O primeiro é uma conferência sobre mulheres na música e o segundo uma premiação para os destaques do ano. O assunto começou a borbulhar e percebi que essas questões e dúvidas não eram só minhas. As mulheres na música existiam e eram muitas. Muitas mesmo.

Uma vez participei de uma mesa em que o curador de um grande festival perguntou indignado se eu achava que equidade era mais importante que qualidade, pois o público do festival dele era muito exigente e não havia nenhuma mulher no top 10 das revistas naquele ano.

Respondi que o trabalho de curadoria consistia em pesquisa; afinal, se fosse para copiar o top 10 das revistas, ele poderia ser substituído por um algoritmo (naquela época, não existia o Chat GPT). Ele ficou furioso.

Em tempos de inteligência artificial, onde toda informação do mundo pode estar ao seu alcance num único clique, nunca foi tão importante ser capaz de explorar, de ir além, de selecionar o que interessa, mas também de dar uma chance ao desconhecido.

Pouco a pouco, fomos educando nosso olhar para enxergar além do nosso restrito grupo de amigos. O mundo é vasto e há muitas coisas interessantes a serem descobertas.

Parece ultrapassado falar sobre mulheres na música; às vezes até fico de mau humor ao abordar esse tema. Hoje em dia, um line up de festival com poucas mulheres soa muito estranho. Se não houver nenhuma, vira motivo de protesto.

Mas apesar de ser hoje impossível montar uma programação sem alguma diversidade, o machismo, o racismo, a homofobia e a transfobia continuam firmes e fortes. O topo da pirâmide ainda é predominantemente ocupado pelo mesmo perfil: homem, branco, hétero, cis e de família influente. Não podemos pensar que esse avanço é algo irreversível.

Lembrei do meu pai dizendo que o mundo era extremamente racista e machista, mas que isso não poderia me impedir de nada. Eu tinha que seguir em frente. Não havia tempo para me sentir atingida. “Se o problema for do tamanho de um carro, arranje um trator e passe por cima.”

Talvez eu tenha internalizado isso. Quando meus pais se conheceram, minha mãe era chefe dele. Isso nunca me pareceu algo estranho.

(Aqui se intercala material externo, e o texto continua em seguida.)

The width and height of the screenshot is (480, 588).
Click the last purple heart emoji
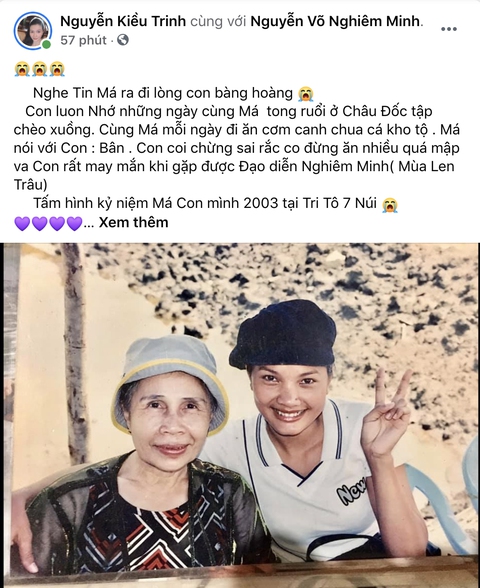[74, 224]
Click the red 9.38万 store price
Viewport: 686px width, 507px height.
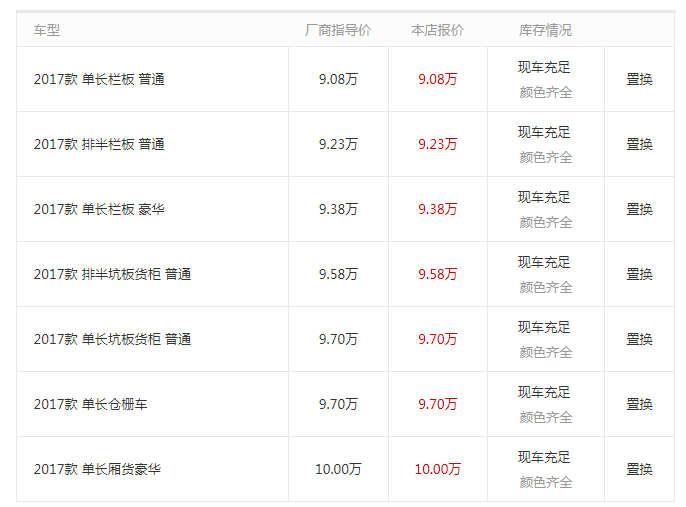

Tive o “privilégio” de ser a única mulher por muito tempo. Há mulheres que nem sobreviveram para contar sua própria história.

Karen Cunha

Curadora, especialista em eventos de grande porte e criadora da Flerte, empresa de curadoria, consultoria e gestão de projetos culturais. Atuou por mais de 13 anos no poder público onde coordenou eventos como Virada Cultural e Carnaval de Rua de São Paulo e idealizou projetos como SP na Rua, Mês da Cultura Independente entre outros.